El brillo de esa primera luna de primavera anuncia la vida y
la resurrección. Cristo ha resucitado en Sevu o en Basile, el capellán de la
Fundación Jiménez Diaz o del Hospital de la Princesa, (y otros muchos
capellanes), que han dejado tantos gestos de esperanza en enfermos de pandemia,
de soledad y de miedo. Ha resucitado en ese grupo de personas que prepara la
Iglesia limpiando y recogiendo cada sábado para que el templo esté a punto para
todos nosotros cuando llega la semana. Brilla su resurrección en aquellas
mujeres y hombres que hacen de la caridad y de cáritas no una palabra si no una
mesa compartida, un tiempo para la escucha y para acompañar. Cristo ha
resucitado en las familias, catequistas y los niños que cada semana cantan,
hablan de Dios, dan palmas y celebran que Jesús es su amigo y compañero.
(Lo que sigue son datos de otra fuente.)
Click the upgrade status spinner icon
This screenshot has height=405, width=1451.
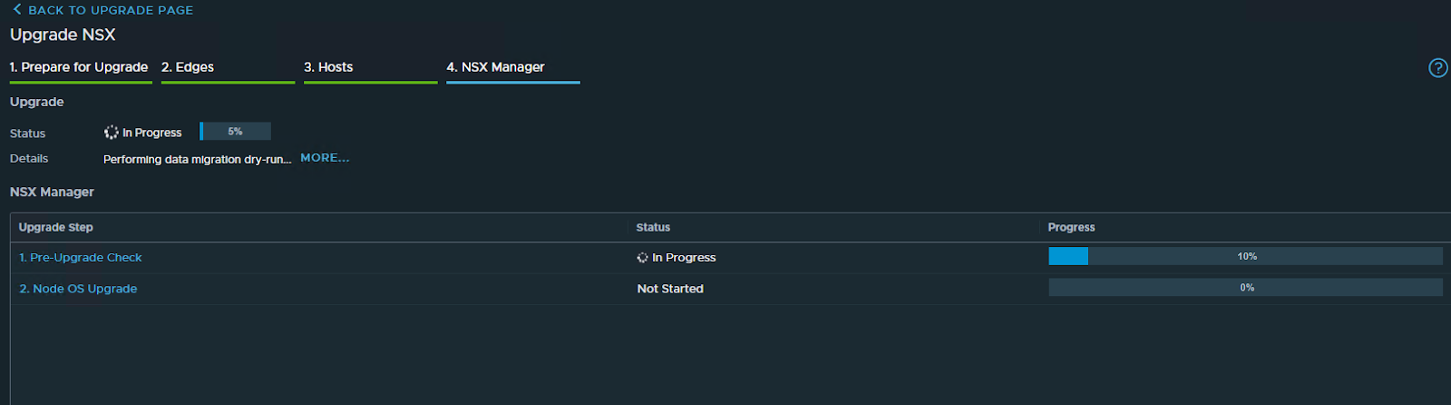(x=112, y=133)
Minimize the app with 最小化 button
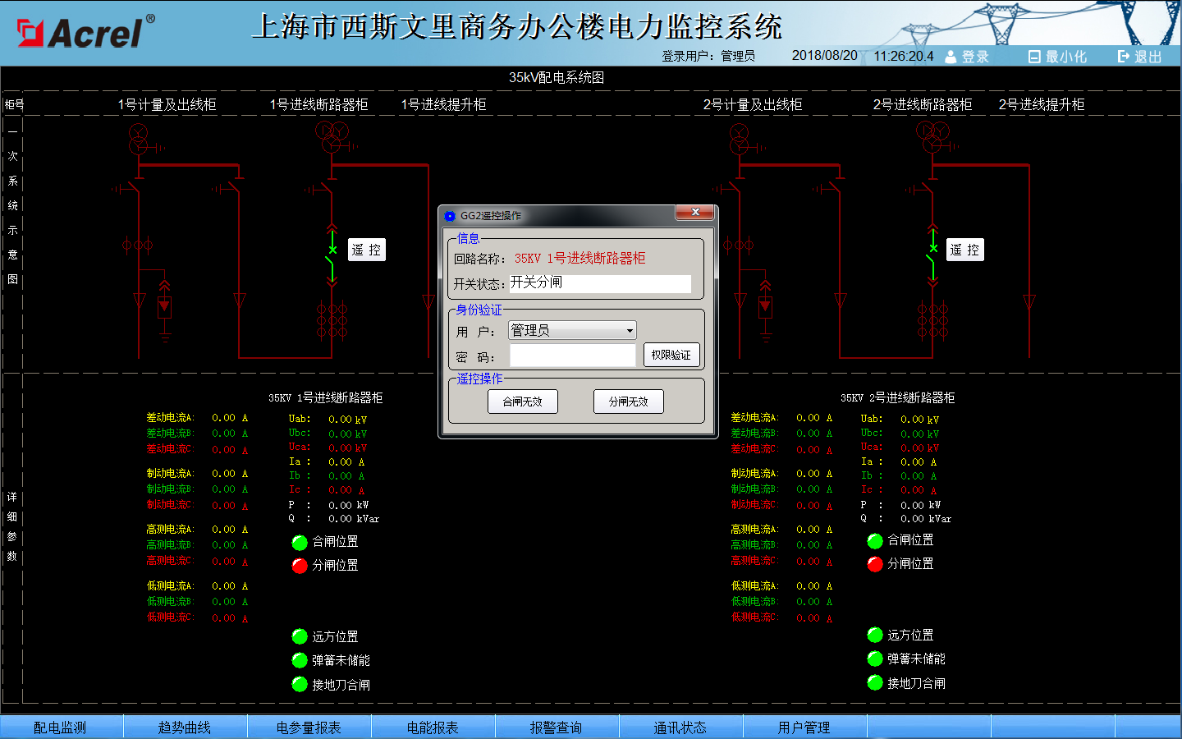Screen dimensions: 1182x739 point(1057,57)
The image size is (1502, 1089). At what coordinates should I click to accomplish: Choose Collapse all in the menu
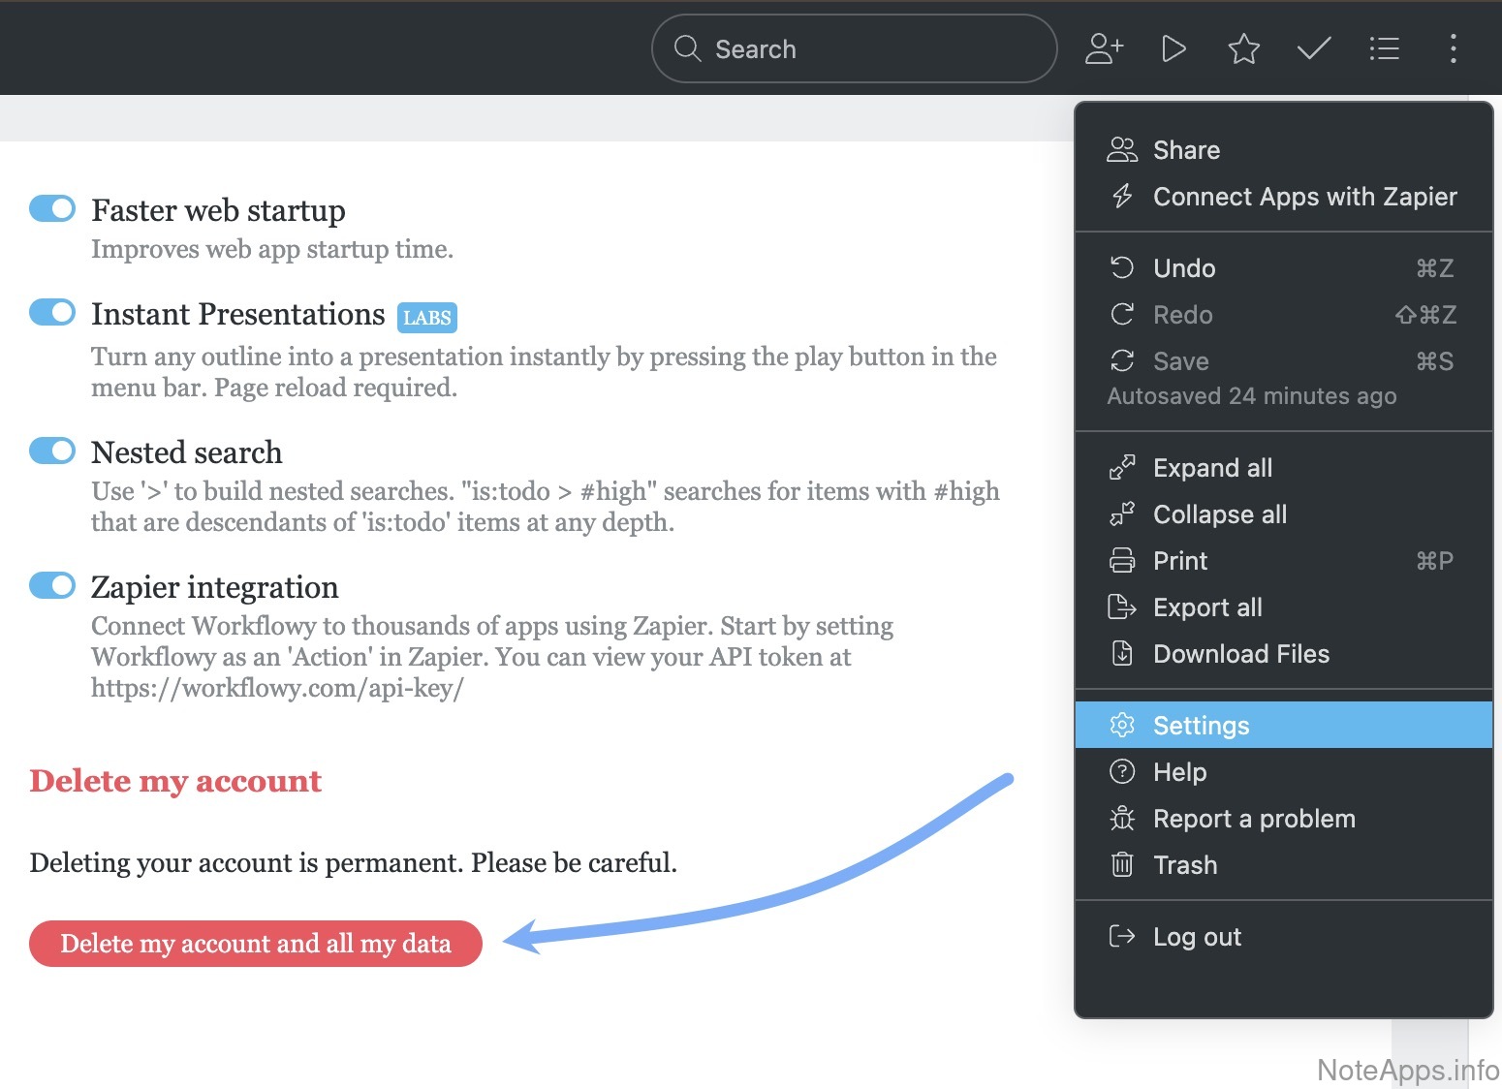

Resucita el Señor en la sonrisa de los jóvenes que leen la palabra, que se
divierten y se entregan pensando en un mundo mejor. La resurrección brilla en
las hermanas que, con humildad, se preocupan, construyen, consagran sus
esfuerzos y sus afectos como el buen samaritano. Resurrección en cada visitador
de enfermos o de personas mayores que reciben calor, eucaristía, alimento y
cercanía. Cristo ha resucitado en nuestras pobrezas, llenas muchas veces de
maquillaje y de mentira, pero siempre acariciadas con ternura por la
misericordia de Dios. Resurrección en el que es capaz de dar gratis, de
compartir lo poco o mucho que tiene, de mirar a los ojos, de no criticar, de
contemplar, de ser constructivo. Ha resucitado en los compañeros que te ven
llorar, reír, callar, cantar, que hacen realidad esa fraternidad del
padrenuestro. Resurrección cuando se te acaban las palabras, cuando ves la
llama apagarse y necesitas volver al fuego primigenio. Ha resucitado en los que
se exponen, los que no se conforman, los que no pretenden cumplir un
expediente, si no emborracharse de verdad y de vida, y por eso buscan.
Resucito, con la primera luna de primavera. La noche pasada
se asomaba en mi ventana y su brillo me despertó. Despertemos. Él ha vencido a
la muerte, a las pandemias, al egoísmo, a la soledad, al sufrimiento vacío.
Cristo ha resucitado, aleluya, aleluya.